**Short problem 1:** Quote the transcript about SIG events from "Jessica Van Cleave" to "at the reception?".
**Short problem 2:** Extend the transcript about SIG events, picking up right after its final line.

**Text to read:**
+ + + +

Renuka de Silva 13:29
Well, yes, please come hang out with us. We have two opportunities together as a SIG with all members, the business meeting, which will be Friday morning, bright and early at at 8am. And then reception will be on Friday evening at 7:30pm. A whole day of SIG events. Beyond these events, there are some closed sessions that are fantastic. And that if you haven't, if you aren't involved this year, please check out for, for it for next year. The mentoring session is on Saturday. And we'll bring together groups of scholars to problem solve and explore their stuck places. We also have what we call office hours, both in person and virtual, so that folks can sign up for to get to know, one on one opportunities to talk through a specific issue with a leading scholar in our field. So those are some of the ways.
Jessica Van Cleave 14:30
Wonderful. Thank you so much. And you also hopefully saw that those office hours are were available for signing up through March 24. And if you didn't get that opportunity, as Alex and Randa mentioned, make sure to keep your eyes open for next year's opportunities. So you mentioned the business meeting and the reception. So can you talk to us about what members who attend the business meeting can expect at those events or at the reception?

+ + + +

**Given material:**
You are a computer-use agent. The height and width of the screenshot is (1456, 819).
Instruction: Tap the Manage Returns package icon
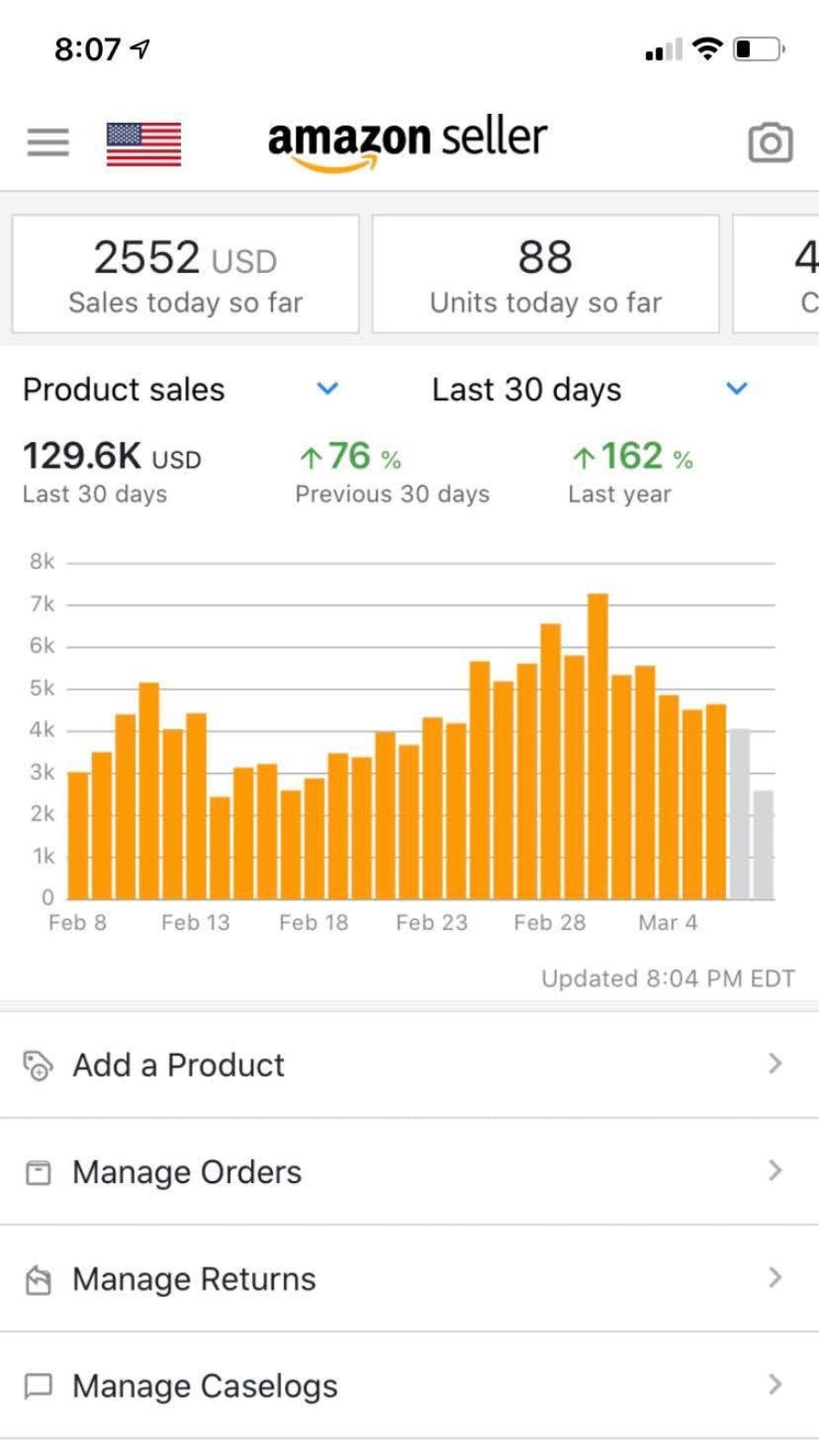38,1279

+ + + +

**Response 1:**
Jessica Van Cleave 14:30
Wonderful. Thank you so much. And you also hopefully saw that those office hours are were available for signing up through March 24. And if you didn't get that opportunity, as Alex and Randa mentioned, make sure to keep your eyes open for next year's opportunities. So you mentioned the business meeting and the reception. So can you talk to us about what members who attend the business meeting can expect at those events or at the reception?

**Response 2:**
Alexandra Panos 14:59
Yeah, definitely. So this year, we have a new format for gathering as a SIG. Typically in the past, we've had one evening business meeting and reception combined event. So everything took place at one time. But this year, we have been asked by AERA to separate those events. So we have a business meeting in the morning and the reception in the evening. As Renuka mentioned, we will have food at both so bright and early on Friday morning, when you join us for our business meeting, we'll have breakfast items, and coffee and tea. And at that event, we will be going over SIG business, getting program updates from our executive committee officers, we will also be sharing and giving out our awards to the exceptional work in the field that's being honored by our awards committees, including the Dissertation Award, the Book Award and the Egon G Guba Award. And then in the evening, that evening, Friday evening at 7:30pm. We will have our reception and the Guba lecture this year by Dr. Kakali Bhattacharya. So, please come and check that out. We also have a short speaker event related to the passing of Dr. Brigitte Smit. So if you would like to pay your respects to her with our, with our community, we'll be doing that in the evening. And at the evening reception, we'll have drinks and food and time to connect with one another.
Jessica Van Cleave 16:46
Wonderful. So it's great that there are all these opportunities to be together as a community in addition to sharing our work and scholarship. So what suggestions given all of these opportunities, what suggestions do you have for members to navigate the AERA program and take advantage of what the QR SIG has to offer?
Renuka de Silva 17:08
So we mentioned earlier the program options to create your own schedule to do this, AERA is so big searching by unit, and then selecting QR SIG is super helpful, too.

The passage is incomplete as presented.